Background: One of the main effects of growth hormone therapy (rhGH) in the adult GH deficient patient (AGHD) is to positively modify body composition, with a reduction in fat mass (BF) and an increase in total lean mass (LM). However, the response to replacement therapy is highly variable and, contrary to what described in children, the potential predictive factors are not yet known.

Aim of the study: To assess the impact of basal IGF-I levels on variations of body composition induced by rhGH therapy (median dose 0.2 mg/day) in AGHD.

Study protocol: A monocentric longitudinal prospective study in 44 patients (age at diagnosis 46.1 ± 11 years) with GHD of different aetiology (17 NFPA, 7 craniopharyngiomas, 4 prolactinomas, 4 acromagaly, 2 Cushing diseases, 1 TSH pituitary adenoma, 3 empty sella, 1 Rathke’s cleft cysts, 2 hypophysitis, 2 idiopathic, 1 post-traumatic). Patients have been divided into two groups based on theIGF-I basal levels: Group A with IGF-I > –2 SDS (n = 15, 8 M) and group B with IGF < –2 SDS (n = 29, 13 M).
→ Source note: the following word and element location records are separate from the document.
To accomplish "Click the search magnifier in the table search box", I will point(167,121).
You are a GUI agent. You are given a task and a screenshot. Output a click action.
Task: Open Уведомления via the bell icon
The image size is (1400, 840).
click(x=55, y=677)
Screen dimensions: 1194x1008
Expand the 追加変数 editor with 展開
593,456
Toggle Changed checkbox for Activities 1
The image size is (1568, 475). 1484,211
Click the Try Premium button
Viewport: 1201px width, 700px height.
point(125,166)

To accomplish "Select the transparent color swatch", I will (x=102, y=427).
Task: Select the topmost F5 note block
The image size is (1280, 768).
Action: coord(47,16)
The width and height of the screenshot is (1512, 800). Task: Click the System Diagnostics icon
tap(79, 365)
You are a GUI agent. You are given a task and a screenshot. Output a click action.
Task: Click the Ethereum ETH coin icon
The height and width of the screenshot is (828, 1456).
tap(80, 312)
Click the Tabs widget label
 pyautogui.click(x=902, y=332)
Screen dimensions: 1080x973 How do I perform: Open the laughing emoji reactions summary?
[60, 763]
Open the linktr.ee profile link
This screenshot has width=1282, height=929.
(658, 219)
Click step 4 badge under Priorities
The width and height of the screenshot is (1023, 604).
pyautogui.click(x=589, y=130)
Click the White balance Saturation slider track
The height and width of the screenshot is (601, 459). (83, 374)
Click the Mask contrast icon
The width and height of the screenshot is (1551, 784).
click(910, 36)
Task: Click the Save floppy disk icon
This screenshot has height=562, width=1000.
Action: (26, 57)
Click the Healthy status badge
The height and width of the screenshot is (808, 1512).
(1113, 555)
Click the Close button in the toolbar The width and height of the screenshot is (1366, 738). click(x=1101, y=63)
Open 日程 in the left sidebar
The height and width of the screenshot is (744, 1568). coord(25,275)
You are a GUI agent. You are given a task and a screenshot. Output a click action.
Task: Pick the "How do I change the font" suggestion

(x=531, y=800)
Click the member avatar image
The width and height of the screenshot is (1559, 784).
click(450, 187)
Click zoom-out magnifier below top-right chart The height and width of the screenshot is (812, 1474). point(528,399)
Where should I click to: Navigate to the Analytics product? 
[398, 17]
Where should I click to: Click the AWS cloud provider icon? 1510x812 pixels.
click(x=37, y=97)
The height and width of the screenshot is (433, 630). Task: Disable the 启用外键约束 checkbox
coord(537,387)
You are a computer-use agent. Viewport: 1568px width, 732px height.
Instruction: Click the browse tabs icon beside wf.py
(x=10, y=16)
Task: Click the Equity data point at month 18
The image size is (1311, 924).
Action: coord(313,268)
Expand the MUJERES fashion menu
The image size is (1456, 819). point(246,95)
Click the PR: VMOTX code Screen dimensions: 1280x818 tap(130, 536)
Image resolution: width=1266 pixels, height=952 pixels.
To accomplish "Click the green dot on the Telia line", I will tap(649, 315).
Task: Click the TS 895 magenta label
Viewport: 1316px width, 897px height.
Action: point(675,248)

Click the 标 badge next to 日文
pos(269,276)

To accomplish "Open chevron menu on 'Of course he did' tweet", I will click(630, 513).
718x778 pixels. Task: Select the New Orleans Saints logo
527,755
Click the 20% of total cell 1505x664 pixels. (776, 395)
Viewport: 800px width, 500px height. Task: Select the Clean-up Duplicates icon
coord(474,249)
Body composition evaluated with dual-energy X-ray absorptiometry and IGF-I levels were assessed at 12 months (n = 44, 21 M), 3–5 years (n = 40, 19 M), and 7–10 years (n = 29, 11 M).

Results: At baseline, no differences were observed between the two groups except for BF %, higher in group B. In the short term, BF % decreased in both groups (from 33 ± 7% to 30 ± 7% group A and from 38 ± 7% to 36 ± 8% in group B, P < 0.05), however, this reduction remained significant in the medium and long term only in group B (35 ± 8% and 37 ± 9%, P = 0.002 and 0.04 vs baseline, respectively). Nevertheless, in both groups, BF% showed an increase at last follow up. Instead, LM showed a sustained increase in both groups and at all times of observation. The IGF-I SDS levels as well as the rhGH dose did not differ between the two groups in the short, medium and long term.

Conclusions: basal IGF-I levels can be predictive of the effect of rhGH therapy on BF %, suggesting greater efficacy in patients with more severe deficiency. The relative increase in BF % observed in the long term still leaves open the question on the parameters to be used in order to define the optimal timing of stopping rhGH therapy in AGHD.